城の歴史

≪ 第59話「母親の嘆願」

第60話「城の歴史」

 食事のあとは、歯ブラシや石鹸、タオル、着替えなど、生活に最低限必要な備品が配られた。本当に囚人になった気分だ。着替えの服があまりにダサかったことが粗末な食事以上にこたえた。幸いにも大型洗濯機があるので毎日洗濯はできる。これを着るのは1日おきになるだろう。大きな浴室も備えられているので、身体も清潔に保つことはできた。さすがモマ-の設計というべきか、ずいぶんと豪勢な造りの浴室だ。ゆったりと湯船に浸かっていると、贅沢と貧困がちぐはぐに混じり合うような奇妙な感覚に陥った。

 収容人数に比べて城の部屋数は余るほどあったので、それぞれ好きな場所を自室に選んで就寝することになった。私はサレカさんやメイモアさんと一緒に地上2階の一室に落ち着いた。地上階はかつてモマーの一族あるいは側近たちが使用していたようで、(観光資源としてそのままの形で保存されている)内装や家具調度はずいぶんと高価なものだ。

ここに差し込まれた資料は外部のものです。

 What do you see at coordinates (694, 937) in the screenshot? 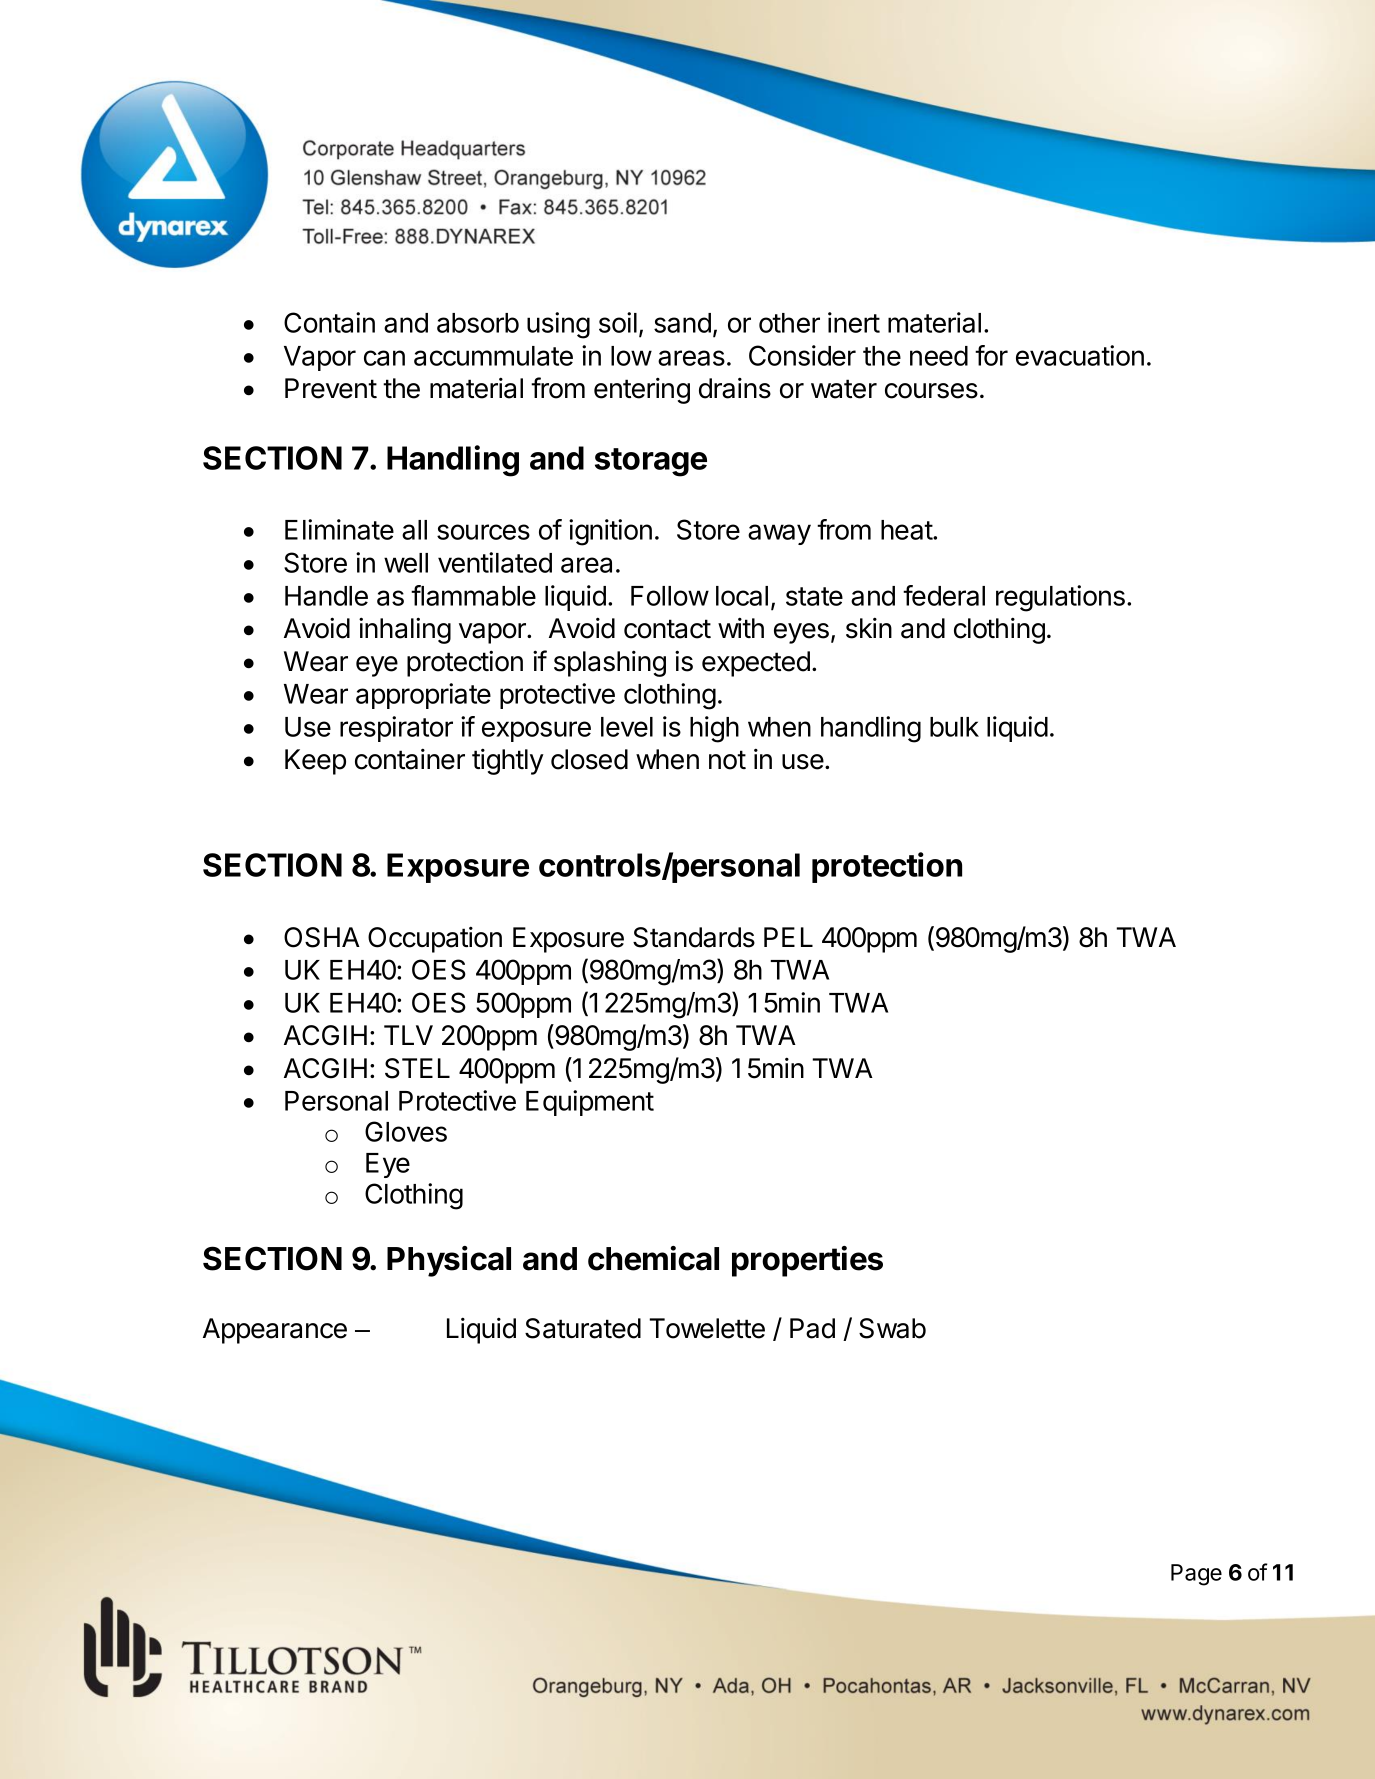
I see `Standards` at bounding box center [694, 937].
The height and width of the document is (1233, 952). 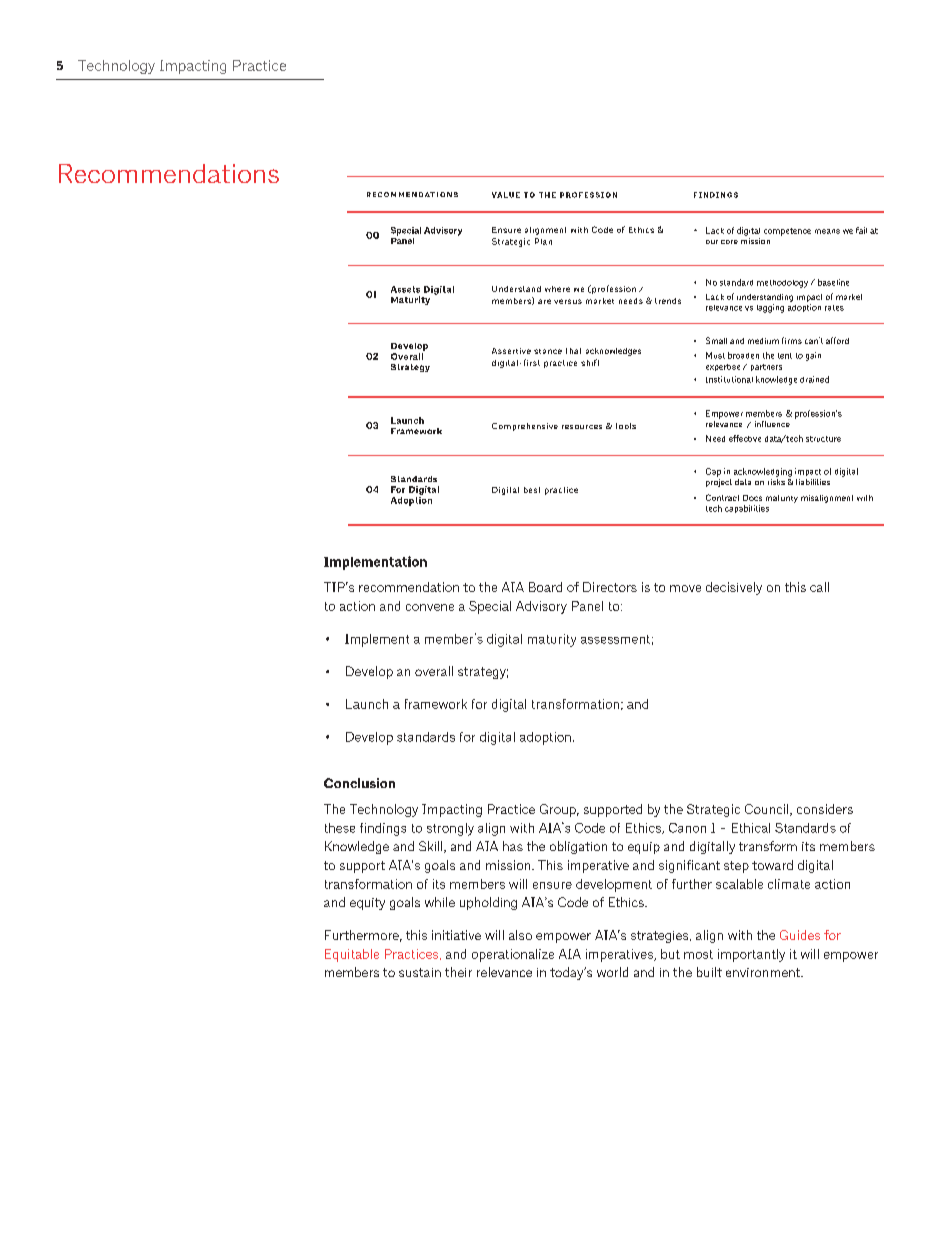 What do you see at coordinates (430, 607) in the document?
I see `convene` at bounding box center [430, 607].
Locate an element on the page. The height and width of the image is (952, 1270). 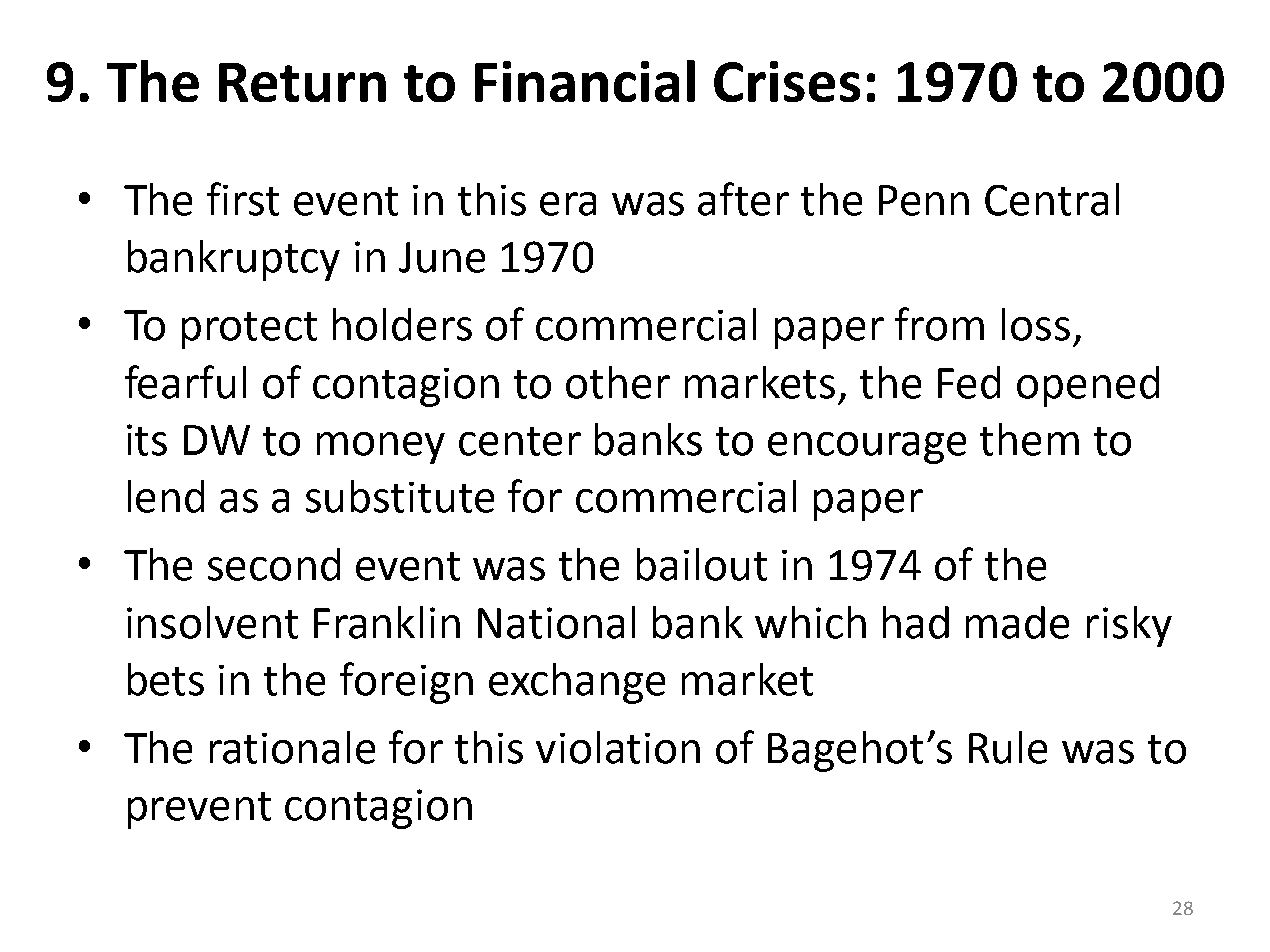
Financial is located at coordinates (585, 81).
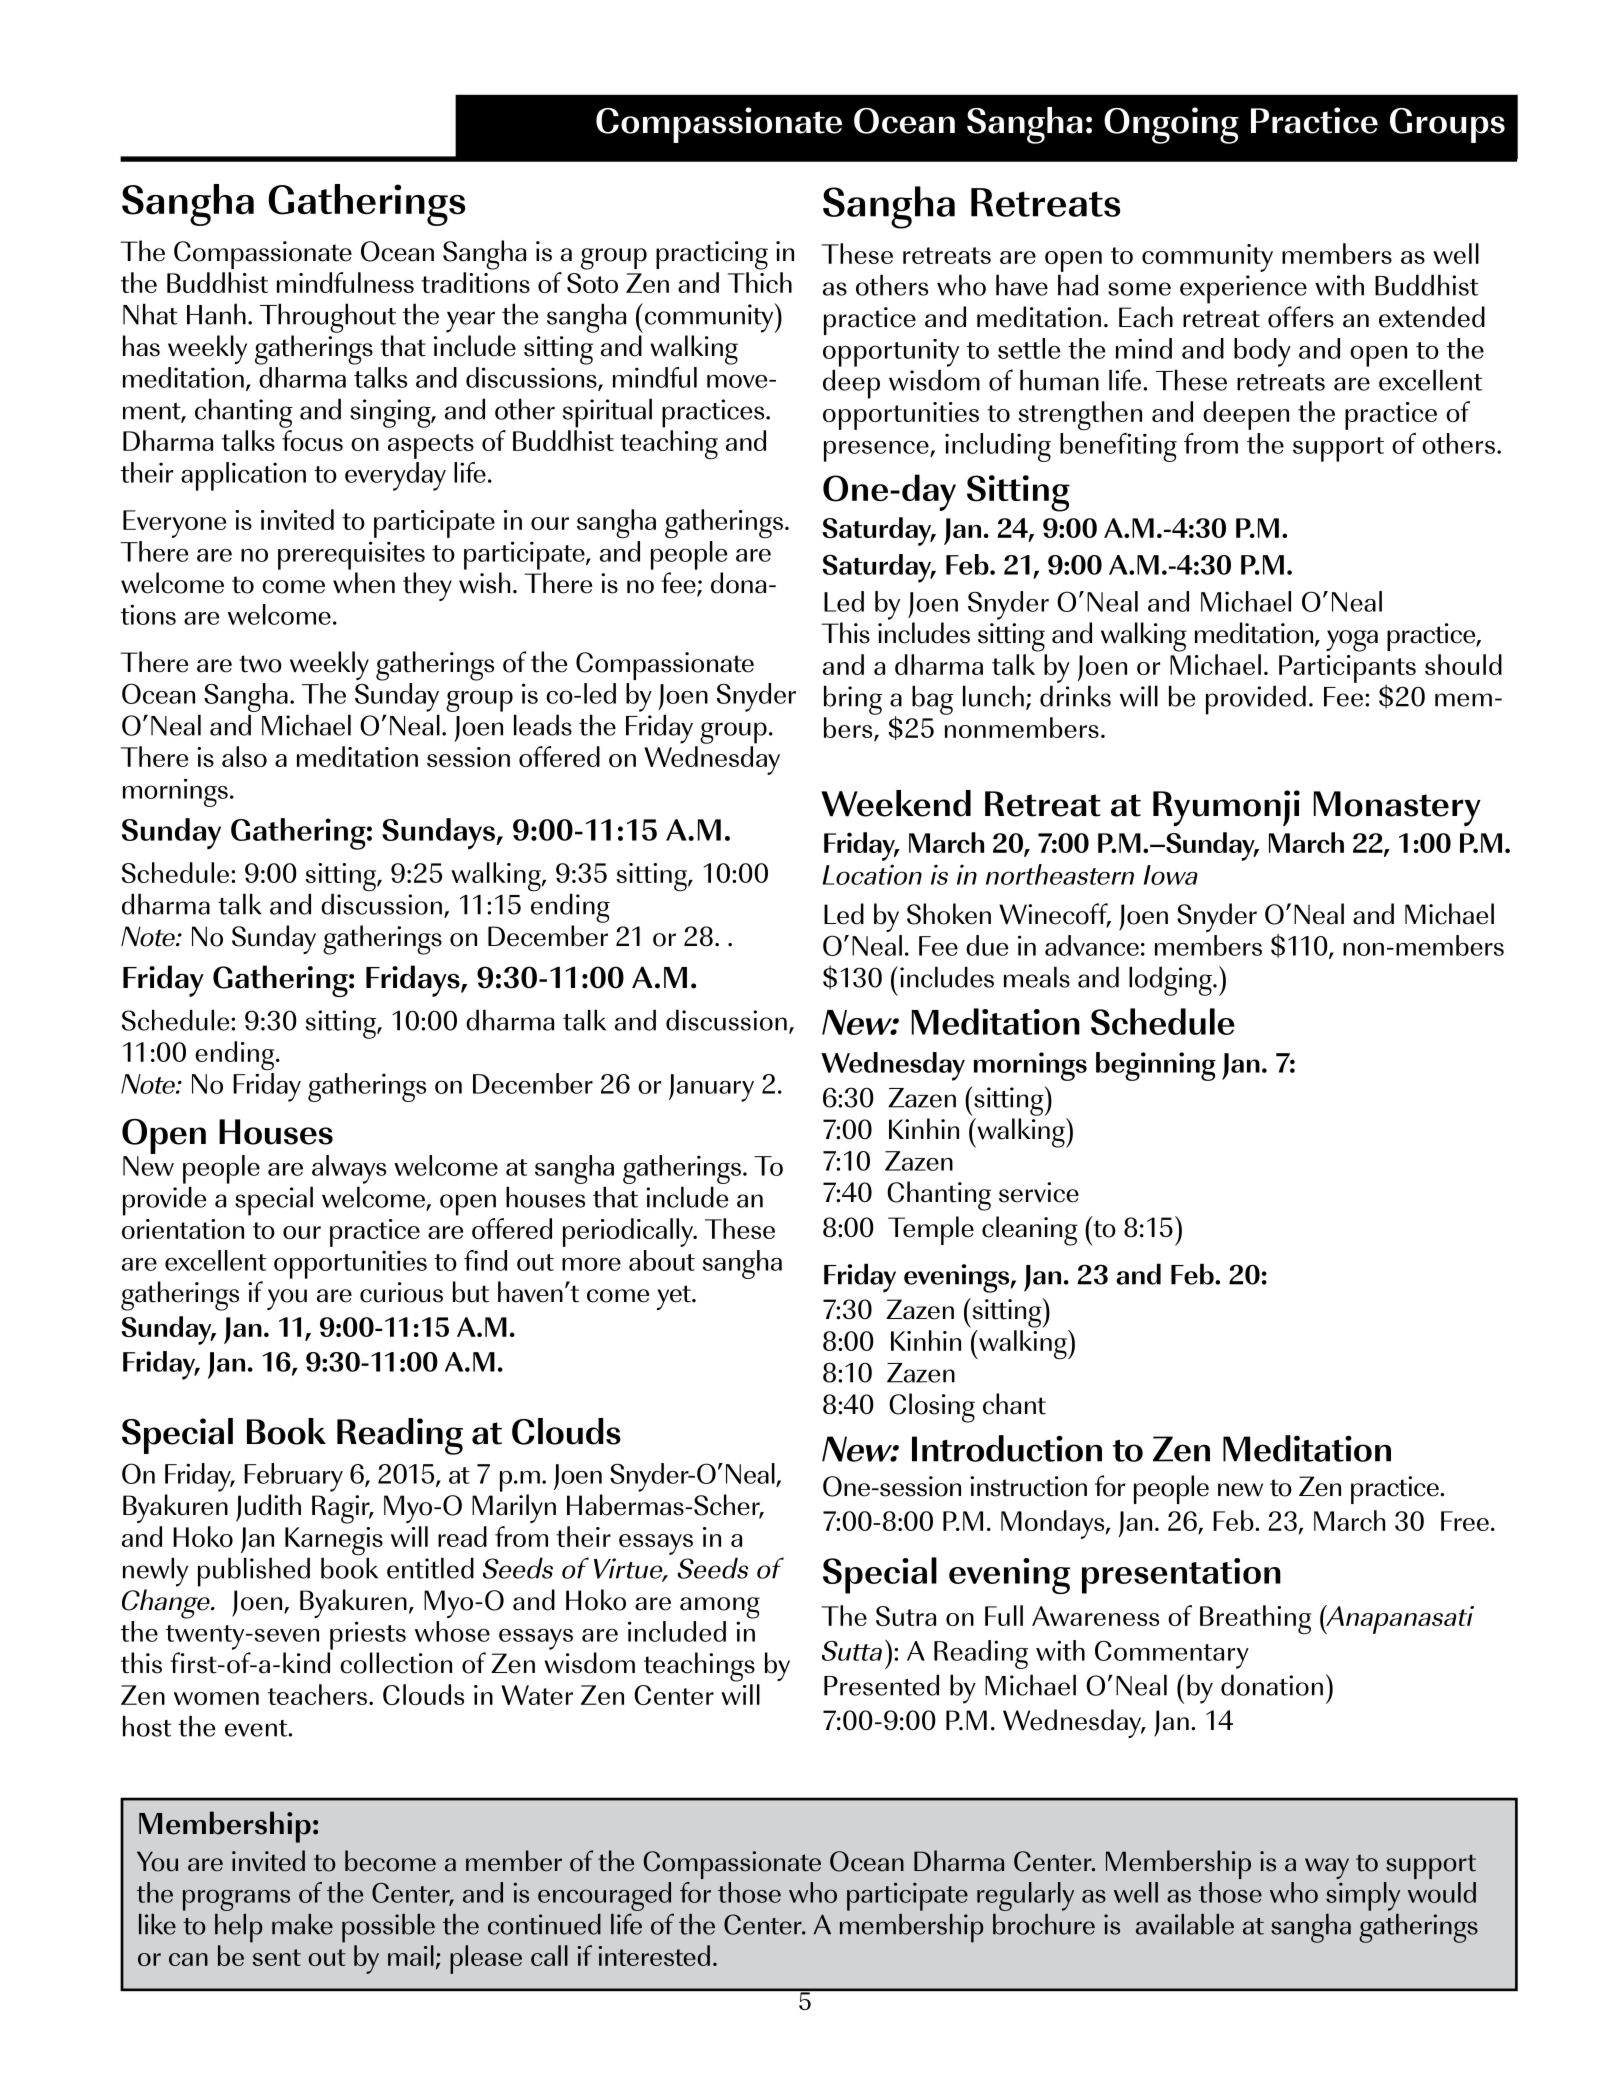  I want to click on make, so click(302, 1924).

「前に3人揃ってイェラのお家でお泊りしたの思い出すね」
 サレカさんが屈託のない口調で言った。
「あの時とちがって、今回は少しも楽しい状況ではないけど」
 メイモアさんは寝台に腰かけると、俯いて溜息を吐いた。

 このまま鬱々と沈んだ気持ちでいても仕方ないので、私はメイモアさんの気分転換にもなるだろうと思って、この城の歴史について語ってもらうことにした。
「遠い昔、まだ各地の都市国家が月の覇権を争っていた時代の話よ。現在の国都、ブティストクプの王はスクリタを併合し、ジャリー・モマーをこの地の支配者として送り込んだ。彼は公平で穏やかな気質の領主だったので、民衆も彼の統治を歓迎したの。一流建築家としても知られるモマ-は、自身の財もつぎ込んで町を優美な姿へと造り変えていった。丘の上の劇場も音楽堂も彼の手によるもよ。毎年二都で盛大に開催されている音楽祭や芸術祭もこの頃から始まったの。二都の華やかさにひかれて外の月からも大勢の観光客が訪れるようになったし、貿易も活発になってスクリタは大いに栄えたわ。そしてモマーは蓄えた富を使って都市の防備を強固にするために、都の北東の一角にこの城を築き始めた。ところが、築き上げられていく城の威容を眼にしたブティストクプの王ヤテルケモクが疑念を抱き始めたの」
 メイモアさんはそこまで話して、ひと息ついた。

「モマ-が城を盾に独立を画策しているのではないかと疑ったのね?」
 私は続きを促すように言葉を添えると、メイモアさんは頷いた。
「ええ。それだけでなく、国都もしのぐような二都の繁栄と、モマ-のカリスマ性に嫉妬も抱いていたようね。王は城の建設を中止するように命じたわ。ところがモマ-は、他の都市国家や外の月からの侵入者に備えて城は絶対に必要であると、はっきり反論したの。もちろん、彼自身の建築家としての矜持が、未完成なまま工事を中断することに耐えられなかったという面もあるのかもしれない」
 私はゆっくりと頷いた。冷静に考えれば、彼自身が生きながらえるためには、どれほどの理不尽を感じたとしても、王の命令を聞くべきだったのかもしれない。でも彼の芸術家としての魂、統治者としての責任感がそのような保身を拒絶したのだ。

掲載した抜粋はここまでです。